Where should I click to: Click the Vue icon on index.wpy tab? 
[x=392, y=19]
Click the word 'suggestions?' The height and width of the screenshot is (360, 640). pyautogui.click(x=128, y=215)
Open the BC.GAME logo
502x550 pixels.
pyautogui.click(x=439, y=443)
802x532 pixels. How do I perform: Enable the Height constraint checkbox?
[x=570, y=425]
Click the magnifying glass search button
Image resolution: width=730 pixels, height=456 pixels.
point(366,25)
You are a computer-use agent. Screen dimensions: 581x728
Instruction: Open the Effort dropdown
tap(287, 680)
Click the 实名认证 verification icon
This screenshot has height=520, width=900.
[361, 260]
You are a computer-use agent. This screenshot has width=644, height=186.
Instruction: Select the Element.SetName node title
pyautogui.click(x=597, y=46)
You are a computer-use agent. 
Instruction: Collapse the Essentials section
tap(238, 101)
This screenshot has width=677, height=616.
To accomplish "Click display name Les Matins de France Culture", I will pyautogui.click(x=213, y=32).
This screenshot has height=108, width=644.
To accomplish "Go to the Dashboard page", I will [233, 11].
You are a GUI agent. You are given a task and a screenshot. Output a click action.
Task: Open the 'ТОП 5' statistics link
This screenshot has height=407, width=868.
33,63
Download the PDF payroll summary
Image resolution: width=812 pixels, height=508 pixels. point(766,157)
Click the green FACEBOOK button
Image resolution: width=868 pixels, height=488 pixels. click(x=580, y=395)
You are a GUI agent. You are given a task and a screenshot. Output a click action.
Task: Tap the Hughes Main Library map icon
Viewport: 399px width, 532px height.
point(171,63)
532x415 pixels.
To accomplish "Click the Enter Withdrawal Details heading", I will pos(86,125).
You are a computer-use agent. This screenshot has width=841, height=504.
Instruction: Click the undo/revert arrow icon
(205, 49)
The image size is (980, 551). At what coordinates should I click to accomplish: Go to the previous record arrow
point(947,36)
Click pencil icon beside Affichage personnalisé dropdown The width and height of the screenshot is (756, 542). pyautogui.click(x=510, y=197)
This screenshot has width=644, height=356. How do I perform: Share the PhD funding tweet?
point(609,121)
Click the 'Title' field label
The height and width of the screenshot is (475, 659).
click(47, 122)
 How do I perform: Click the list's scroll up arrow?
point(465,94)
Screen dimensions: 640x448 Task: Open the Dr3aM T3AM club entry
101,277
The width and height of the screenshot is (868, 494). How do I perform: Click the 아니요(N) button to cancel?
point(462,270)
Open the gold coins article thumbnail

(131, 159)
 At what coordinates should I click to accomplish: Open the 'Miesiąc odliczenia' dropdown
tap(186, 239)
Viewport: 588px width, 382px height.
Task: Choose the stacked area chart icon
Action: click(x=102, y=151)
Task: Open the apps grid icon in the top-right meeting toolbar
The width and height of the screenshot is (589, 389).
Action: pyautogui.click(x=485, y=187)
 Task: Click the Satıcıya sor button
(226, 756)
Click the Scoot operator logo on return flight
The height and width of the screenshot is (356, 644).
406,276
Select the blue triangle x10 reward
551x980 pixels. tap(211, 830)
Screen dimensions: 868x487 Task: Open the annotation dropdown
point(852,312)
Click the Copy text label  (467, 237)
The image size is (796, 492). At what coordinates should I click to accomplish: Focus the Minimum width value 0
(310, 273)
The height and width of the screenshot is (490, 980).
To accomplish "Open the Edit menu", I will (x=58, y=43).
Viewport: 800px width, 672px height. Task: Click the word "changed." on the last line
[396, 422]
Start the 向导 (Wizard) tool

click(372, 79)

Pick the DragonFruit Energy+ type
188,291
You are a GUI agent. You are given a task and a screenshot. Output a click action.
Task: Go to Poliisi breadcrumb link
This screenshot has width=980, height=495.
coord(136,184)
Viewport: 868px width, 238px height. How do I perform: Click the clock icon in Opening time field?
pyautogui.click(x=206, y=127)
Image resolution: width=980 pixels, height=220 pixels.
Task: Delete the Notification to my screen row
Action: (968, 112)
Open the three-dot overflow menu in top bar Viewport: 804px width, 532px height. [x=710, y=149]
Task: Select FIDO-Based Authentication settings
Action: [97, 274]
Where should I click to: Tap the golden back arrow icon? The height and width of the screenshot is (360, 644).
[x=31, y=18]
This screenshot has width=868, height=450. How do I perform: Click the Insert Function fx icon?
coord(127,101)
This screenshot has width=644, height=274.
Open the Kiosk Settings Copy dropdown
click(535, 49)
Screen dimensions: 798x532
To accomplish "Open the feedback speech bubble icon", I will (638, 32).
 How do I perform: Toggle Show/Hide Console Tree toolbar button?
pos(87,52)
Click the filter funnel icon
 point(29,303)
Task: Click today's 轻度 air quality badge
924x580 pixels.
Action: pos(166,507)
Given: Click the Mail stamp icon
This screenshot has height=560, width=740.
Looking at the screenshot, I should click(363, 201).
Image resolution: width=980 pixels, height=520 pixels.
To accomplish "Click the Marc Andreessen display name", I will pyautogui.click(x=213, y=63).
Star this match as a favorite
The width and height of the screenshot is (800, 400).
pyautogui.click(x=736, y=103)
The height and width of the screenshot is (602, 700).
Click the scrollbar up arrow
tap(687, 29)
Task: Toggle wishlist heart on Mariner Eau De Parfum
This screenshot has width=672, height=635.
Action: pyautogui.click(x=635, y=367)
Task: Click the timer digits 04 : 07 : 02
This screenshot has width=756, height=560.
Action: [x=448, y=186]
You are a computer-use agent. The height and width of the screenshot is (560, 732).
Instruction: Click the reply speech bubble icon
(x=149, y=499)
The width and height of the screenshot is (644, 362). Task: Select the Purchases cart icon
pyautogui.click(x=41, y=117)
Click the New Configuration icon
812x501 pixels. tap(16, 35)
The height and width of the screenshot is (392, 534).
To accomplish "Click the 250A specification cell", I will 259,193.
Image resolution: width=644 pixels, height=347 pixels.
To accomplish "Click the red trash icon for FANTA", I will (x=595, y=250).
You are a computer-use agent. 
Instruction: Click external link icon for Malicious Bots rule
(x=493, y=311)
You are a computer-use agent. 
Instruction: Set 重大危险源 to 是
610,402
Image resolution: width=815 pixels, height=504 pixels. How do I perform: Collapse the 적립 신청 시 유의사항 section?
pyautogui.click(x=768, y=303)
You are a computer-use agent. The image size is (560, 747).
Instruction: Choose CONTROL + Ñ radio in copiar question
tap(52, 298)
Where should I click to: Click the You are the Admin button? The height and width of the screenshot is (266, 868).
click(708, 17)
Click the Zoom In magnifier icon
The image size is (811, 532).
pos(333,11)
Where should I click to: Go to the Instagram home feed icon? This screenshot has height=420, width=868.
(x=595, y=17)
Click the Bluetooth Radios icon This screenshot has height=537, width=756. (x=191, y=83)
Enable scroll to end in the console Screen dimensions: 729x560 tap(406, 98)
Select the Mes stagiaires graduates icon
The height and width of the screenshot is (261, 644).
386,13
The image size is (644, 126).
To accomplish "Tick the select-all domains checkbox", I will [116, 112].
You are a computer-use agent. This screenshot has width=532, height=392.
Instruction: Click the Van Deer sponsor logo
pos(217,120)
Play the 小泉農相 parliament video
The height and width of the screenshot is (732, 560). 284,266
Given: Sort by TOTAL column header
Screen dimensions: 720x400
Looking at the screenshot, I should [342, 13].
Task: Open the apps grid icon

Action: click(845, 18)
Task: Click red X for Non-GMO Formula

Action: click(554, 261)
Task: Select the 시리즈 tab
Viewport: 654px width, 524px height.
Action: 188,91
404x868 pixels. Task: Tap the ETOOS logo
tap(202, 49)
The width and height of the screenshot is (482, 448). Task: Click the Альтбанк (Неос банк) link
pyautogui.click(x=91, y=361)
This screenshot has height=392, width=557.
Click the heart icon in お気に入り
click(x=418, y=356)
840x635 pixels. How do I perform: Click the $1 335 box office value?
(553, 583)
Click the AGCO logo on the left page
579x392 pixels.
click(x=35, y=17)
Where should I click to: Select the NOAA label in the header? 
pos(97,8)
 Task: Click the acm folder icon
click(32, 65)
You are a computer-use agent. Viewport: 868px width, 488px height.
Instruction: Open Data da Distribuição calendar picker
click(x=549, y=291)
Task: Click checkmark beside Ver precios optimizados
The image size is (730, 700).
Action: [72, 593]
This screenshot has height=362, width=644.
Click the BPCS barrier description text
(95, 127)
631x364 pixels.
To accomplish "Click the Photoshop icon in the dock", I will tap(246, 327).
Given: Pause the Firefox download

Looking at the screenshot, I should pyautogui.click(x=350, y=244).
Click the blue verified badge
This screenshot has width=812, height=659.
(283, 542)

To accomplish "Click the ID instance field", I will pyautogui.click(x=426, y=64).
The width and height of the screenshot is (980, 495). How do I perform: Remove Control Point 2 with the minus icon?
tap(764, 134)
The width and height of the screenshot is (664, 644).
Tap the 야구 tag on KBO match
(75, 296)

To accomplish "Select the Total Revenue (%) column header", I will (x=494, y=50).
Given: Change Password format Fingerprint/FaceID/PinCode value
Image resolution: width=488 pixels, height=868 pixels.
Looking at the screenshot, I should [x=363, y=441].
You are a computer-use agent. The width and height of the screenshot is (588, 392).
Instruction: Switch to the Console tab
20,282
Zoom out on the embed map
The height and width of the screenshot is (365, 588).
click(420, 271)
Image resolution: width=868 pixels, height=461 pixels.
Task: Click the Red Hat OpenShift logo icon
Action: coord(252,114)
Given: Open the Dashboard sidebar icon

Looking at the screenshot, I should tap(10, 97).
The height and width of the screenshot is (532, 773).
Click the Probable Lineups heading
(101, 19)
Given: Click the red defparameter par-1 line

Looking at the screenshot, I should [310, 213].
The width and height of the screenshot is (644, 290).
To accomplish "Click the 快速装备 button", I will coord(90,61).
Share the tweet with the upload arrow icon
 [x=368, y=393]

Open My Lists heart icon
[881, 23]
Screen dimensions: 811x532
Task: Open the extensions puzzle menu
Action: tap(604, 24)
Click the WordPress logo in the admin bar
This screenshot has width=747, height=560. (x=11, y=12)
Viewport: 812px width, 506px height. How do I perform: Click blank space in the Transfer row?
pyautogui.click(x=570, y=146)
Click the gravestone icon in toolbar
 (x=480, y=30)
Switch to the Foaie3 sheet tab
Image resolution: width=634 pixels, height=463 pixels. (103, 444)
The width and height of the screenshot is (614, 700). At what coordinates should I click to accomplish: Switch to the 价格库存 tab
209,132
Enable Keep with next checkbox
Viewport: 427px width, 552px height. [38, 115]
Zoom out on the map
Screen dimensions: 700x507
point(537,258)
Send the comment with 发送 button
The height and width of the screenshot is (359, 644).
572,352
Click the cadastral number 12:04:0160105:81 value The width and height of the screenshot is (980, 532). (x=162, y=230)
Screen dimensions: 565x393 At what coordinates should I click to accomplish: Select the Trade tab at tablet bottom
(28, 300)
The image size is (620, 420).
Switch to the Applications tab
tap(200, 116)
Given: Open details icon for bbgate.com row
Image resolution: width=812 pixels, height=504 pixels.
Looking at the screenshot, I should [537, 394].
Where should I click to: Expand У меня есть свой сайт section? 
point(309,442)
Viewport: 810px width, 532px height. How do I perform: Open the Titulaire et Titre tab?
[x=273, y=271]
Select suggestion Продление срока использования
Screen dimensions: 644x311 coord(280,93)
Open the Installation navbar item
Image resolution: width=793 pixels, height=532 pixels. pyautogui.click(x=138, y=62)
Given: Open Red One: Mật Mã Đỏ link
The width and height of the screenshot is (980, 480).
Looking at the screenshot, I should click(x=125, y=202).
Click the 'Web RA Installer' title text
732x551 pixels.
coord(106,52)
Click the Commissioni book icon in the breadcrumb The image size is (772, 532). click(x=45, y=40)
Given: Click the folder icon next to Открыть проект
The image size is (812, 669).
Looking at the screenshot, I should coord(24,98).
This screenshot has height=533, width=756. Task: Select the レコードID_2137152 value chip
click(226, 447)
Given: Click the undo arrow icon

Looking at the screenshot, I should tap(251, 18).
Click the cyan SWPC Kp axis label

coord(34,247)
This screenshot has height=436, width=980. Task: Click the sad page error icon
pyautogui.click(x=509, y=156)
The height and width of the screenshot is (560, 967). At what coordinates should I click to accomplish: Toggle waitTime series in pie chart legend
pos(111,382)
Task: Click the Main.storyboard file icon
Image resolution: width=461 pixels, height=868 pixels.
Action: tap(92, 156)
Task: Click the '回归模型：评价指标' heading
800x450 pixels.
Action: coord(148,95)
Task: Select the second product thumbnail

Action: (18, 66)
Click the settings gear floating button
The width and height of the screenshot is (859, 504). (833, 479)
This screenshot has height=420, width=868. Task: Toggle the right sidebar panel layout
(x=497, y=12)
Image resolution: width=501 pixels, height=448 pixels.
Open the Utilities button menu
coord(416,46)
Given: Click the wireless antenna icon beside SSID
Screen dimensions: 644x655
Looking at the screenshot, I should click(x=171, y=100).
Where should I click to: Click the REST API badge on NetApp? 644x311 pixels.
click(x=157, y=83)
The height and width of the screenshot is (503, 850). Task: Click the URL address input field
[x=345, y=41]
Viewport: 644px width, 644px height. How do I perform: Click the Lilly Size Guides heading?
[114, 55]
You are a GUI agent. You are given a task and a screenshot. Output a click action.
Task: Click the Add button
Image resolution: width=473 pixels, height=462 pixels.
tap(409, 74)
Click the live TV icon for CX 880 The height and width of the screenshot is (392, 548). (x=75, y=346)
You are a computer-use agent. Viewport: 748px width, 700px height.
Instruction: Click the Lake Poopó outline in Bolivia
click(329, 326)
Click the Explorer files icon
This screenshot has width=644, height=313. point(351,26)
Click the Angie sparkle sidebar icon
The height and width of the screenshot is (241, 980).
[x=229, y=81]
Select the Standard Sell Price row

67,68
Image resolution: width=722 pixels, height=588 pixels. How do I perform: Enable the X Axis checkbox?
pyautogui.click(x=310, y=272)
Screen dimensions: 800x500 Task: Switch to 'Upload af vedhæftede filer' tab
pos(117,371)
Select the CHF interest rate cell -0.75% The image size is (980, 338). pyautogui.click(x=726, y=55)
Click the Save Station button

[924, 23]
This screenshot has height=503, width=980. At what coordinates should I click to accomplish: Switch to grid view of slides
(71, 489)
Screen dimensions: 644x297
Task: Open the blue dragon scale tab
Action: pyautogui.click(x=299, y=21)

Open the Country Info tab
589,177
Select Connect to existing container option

→ What you need to do
Search the material above for "breadcrumb". Pull out each line where it shows up.

→ Solved problem
Task: Go to Poliisi breadcrumb link
Click the Commissioni book icon in the breadcrumb The image size is (772, 532). click(x=45, y=40)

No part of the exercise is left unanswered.